The conformational properties of alanine dipeptide (1) have been widely investigated by molecular dynamics (MD) and quantum mechanics calculations. Nine idealized conformers have been identified (α_L, α_D, C₇^ax, β₂, C₅, α', C₇^eq, P_II, and α_R), distinguished by their preferred backbone torsion angles φ (C_car-N-C_α-C_car) and ψ (N-C_α-C_car-N). The relative energies of these conformers differ depending on the force fields or the level of theory used in the calculations.
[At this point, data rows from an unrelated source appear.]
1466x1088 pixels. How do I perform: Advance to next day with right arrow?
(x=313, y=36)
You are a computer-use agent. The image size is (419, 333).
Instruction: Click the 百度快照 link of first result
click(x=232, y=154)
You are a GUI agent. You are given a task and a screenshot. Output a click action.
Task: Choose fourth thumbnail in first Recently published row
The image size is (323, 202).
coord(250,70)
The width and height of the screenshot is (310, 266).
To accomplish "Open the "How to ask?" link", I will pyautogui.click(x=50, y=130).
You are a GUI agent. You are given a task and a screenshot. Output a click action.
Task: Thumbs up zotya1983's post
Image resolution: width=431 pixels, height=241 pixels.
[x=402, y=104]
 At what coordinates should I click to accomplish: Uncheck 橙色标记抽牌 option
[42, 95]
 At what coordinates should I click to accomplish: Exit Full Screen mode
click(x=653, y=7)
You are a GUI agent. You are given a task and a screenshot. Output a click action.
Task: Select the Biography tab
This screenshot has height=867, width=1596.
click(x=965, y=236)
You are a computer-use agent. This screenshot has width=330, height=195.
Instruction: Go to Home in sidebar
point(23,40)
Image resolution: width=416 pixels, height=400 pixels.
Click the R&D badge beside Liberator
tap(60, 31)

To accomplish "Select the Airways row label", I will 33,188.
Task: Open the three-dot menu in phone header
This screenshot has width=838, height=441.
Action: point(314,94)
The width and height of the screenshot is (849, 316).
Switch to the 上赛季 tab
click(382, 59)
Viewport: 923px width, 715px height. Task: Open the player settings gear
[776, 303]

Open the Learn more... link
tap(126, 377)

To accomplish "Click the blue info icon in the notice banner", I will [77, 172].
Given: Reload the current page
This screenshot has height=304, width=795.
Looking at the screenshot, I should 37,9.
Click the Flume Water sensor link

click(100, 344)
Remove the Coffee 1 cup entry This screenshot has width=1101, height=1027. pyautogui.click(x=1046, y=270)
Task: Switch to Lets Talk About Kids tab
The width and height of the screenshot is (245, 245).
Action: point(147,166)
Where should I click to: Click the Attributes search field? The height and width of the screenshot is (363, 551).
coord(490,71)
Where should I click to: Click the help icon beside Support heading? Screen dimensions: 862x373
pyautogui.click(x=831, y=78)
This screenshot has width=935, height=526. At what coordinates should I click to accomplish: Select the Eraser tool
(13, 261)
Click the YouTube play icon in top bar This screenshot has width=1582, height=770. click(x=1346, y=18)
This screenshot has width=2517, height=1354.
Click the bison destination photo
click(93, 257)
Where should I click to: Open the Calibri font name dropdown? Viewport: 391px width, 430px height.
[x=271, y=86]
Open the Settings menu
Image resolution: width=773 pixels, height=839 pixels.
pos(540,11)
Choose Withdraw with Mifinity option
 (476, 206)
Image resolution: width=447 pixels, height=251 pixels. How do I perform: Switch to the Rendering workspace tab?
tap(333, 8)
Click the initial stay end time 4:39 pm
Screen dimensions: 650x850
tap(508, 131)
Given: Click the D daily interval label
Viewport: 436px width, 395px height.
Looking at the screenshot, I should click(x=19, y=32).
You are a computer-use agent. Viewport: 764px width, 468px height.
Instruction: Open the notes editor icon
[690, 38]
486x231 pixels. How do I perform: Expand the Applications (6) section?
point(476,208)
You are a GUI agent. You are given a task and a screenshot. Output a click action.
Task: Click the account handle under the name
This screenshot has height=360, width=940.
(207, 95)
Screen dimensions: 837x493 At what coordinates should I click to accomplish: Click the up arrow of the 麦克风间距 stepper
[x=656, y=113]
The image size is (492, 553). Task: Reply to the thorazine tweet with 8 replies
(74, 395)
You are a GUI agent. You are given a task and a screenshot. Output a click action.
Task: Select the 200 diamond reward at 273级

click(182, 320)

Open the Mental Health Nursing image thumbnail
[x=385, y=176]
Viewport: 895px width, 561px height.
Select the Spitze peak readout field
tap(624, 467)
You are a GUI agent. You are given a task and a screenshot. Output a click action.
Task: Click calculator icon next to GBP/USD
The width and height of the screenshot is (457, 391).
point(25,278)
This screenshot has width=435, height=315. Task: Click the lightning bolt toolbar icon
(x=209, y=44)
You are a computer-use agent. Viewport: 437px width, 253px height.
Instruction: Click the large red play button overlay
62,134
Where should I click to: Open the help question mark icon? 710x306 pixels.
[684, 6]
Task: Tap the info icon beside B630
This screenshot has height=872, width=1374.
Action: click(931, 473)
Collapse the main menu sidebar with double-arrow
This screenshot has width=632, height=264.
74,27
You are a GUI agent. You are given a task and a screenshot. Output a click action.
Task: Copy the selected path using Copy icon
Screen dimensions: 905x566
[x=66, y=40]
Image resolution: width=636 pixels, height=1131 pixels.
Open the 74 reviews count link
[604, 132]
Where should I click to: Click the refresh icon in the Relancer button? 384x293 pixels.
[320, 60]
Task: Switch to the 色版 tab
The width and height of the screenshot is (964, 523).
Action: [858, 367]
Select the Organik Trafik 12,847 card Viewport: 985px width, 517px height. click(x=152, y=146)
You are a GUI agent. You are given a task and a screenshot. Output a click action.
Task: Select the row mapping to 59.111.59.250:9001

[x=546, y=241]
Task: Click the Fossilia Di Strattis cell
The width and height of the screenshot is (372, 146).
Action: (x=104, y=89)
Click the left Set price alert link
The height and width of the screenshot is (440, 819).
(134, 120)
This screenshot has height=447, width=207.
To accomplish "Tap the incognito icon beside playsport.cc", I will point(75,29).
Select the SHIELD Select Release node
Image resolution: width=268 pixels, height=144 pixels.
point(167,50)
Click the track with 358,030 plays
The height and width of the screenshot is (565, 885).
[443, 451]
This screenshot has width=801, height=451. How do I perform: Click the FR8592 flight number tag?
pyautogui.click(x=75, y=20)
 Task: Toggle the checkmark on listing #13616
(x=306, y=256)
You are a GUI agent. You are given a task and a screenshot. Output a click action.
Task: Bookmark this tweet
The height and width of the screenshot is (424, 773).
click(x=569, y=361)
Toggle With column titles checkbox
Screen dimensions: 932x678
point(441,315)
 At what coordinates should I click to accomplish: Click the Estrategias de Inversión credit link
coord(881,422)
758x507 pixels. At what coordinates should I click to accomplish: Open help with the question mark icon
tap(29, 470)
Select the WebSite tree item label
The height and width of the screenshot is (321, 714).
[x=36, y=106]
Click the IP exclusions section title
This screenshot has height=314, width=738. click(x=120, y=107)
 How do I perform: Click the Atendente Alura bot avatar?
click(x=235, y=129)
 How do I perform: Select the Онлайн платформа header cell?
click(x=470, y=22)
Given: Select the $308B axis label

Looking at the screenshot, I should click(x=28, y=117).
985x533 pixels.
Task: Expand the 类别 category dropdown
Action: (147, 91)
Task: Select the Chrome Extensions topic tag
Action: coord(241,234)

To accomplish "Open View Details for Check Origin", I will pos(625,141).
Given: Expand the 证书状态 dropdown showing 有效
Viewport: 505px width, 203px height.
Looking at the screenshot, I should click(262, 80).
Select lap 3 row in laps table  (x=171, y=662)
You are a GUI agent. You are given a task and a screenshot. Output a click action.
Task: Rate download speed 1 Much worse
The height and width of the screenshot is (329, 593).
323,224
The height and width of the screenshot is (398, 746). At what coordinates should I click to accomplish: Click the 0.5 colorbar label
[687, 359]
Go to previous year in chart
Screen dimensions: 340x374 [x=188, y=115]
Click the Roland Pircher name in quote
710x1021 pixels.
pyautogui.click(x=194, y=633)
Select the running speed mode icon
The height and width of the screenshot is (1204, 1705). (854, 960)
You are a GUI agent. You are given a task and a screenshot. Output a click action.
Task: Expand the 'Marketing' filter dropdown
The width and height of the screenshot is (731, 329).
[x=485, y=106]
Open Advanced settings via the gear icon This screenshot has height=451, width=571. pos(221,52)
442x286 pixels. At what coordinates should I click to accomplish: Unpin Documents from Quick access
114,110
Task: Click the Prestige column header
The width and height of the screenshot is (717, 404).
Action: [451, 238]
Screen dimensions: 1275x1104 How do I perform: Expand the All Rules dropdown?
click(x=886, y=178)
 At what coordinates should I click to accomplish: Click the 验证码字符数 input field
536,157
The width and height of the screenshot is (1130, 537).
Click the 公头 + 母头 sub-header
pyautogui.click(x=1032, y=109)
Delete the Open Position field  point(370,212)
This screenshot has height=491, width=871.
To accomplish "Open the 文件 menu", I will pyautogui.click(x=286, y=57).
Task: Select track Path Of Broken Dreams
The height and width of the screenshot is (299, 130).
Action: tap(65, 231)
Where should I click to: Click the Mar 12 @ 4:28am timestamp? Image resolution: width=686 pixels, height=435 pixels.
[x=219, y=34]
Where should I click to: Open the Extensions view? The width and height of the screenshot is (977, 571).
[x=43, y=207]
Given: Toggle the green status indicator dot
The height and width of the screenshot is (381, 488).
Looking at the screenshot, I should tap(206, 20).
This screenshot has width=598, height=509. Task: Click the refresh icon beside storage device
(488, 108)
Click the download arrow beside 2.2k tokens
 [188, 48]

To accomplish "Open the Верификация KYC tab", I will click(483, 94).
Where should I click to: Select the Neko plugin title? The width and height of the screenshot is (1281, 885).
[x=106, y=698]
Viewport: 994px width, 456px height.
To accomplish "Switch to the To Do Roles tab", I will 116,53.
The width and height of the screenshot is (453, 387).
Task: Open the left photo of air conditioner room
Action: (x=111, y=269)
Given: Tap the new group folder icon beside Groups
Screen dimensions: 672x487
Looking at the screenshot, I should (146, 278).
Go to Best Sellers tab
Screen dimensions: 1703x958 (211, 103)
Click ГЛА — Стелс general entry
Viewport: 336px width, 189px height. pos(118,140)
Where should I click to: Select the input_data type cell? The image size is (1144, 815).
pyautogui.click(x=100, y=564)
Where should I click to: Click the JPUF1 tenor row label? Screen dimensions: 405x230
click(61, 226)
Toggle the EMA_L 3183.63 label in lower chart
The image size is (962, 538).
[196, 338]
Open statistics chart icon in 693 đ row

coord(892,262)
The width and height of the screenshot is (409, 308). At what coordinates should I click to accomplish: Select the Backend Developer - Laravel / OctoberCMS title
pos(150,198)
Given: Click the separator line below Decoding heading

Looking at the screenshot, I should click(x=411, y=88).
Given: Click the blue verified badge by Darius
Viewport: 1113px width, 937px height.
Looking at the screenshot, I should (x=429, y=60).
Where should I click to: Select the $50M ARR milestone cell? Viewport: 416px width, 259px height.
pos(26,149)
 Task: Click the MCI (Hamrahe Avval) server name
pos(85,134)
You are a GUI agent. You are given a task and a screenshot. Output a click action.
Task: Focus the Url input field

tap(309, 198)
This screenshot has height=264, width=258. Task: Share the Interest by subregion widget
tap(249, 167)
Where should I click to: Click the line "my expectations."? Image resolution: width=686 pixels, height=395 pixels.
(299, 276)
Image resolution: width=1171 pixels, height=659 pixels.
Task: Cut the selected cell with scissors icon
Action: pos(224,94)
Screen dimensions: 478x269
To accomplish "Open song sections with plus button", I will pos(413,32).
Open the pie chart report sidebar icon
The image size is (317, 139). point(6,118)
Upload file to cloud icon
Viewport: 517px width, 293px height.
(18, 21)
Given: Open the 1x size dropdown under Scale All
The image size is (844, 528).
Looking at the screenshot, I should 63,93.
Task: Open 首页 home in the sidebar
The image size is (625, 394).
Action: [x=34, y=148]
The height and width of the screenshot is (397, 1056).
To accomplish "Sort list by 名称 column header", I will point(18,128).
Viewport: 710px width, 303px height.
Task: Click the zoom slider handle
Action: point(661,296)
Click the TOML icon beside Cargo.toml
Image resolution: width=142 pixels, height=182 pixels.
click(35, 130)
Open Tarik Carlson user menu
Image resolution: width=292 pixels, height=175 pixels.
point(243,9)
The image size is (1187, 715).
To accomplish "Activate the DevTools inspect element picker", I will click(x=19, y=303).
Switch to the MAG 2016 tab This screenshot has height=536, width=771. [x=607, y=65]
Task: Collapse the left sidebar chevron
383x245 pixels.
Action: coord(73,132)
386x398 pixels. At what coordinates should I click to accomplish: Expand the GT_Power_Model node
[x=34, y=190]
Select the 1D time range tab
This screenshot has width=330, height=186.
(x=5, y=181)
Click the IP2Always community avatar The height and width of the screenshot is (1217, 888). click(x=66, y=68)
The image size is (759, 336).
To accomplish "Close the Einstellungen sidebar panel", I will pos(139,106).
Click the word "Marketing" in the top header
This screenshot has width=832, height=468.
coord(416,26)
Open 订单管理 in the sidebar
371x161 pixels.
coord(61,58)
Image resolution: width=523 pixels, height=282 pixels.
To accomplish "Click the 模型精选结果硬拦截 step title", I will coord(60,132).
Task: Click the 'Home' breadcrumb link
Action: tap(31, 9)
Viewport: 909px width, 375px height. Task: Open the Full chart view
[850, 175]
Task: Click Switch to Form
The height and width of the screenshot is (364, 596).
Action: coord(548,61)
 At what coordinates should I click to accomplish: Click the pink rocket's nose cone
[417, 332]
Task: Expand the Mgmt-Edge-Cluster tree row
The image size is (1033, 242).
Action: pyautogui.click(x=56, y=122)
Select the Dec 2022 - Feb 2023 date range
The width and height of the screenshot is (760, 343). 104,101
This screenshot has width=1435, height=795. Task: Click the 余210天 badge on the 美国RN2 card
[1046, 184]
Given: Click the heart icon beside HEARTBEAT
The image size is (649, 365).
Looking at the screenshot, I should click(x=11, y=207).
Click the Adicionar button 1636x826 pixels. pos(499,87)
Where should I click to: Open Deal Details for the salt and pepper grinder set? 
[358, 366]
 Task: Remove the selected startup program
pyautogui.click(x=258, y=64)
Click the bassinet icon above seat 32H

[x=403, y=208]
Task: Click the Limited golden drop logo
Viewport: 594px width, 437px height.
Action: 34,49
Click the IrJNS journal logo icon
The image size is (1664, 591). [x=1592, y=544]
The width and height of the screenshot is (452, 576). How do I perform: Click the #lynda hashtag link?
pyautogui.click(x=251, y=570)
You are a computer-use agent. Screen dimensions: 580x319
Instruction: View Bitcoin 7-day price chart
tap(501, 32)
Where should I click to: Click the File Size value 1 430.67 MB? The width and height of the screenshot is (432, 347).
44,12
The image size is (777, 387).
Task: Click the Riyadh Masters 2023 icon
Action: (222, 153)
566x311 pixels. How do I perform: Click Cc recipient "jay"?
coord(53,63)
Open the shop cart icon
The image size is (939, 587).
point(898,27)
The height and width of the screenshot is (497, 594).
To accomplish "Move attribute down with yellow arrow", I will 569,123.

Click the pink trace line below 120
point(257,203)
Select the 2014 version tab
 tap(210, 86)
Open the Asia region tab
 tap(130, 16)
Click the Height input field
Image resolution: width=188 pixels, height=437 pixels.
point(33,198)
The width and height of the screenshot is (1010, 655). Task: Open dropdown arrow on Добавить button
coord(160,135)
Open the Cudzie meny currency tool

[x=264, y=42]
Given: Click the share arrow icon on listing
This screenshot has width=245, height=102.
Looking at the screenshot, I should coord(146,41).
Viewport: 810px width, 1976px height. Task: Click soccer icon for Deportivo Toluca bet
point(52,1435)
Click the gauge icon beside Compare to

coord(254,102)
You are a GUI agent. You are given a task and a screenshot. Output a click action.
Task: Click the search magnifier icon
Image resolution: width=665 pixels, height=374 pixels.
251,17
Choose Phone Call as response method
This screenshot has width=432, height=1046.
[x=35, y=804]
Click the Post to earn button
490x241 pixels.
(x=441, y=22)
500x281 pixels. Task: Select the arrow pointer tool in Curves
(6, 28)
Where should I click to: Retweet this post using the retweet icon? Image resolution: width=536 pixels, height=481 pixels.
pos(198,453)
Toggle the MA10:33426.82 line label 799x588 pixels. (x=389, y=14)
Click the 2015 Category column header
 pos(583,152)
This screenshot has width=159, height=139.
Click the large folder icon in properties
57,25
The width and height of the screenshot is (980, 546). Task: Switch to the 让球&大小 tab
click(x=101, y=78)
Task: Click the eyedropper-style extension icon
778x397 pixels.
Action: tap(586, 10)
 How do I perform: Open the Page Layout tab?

MA'AT analysis has been applied to give experiment-based probability distributions of φ and ψ in 1 in an aqueous solution for comparison to those obtained by aqueous MD. Using ¹³C- and ¹⁵N-labeled isotopomers of 1, 11 redundant NMR J-couplings that depend primarily on either φ or ψ were measured from 1D and 2D NMR spectra. Density functional theory calculations were conducted to obtain potential energy surface (PES) plots, and φ- and ψ-dependent J-couplings were calculated as a function of both angles. Parameterized J-coupling equations were used in conjunction with experimental J-values in MA'AT analysis to give a reproducible average unimodal model of φ (298.8° and 43.8°; mean and circular standard deviation) and a tentative bimodal model of ψ (mean values of 192° ± 32° and 318° ± 22° (mean ± STD); both states are approximately equally populated). The experimental J-couplings indicate highly favored trans configurations of both amide bonds in 1. These findings support an experiment-based conformational model of 1 in aqueous solution involving α_R ⇌ P_II exchange, which is qualitatively consistent with PES and MD data.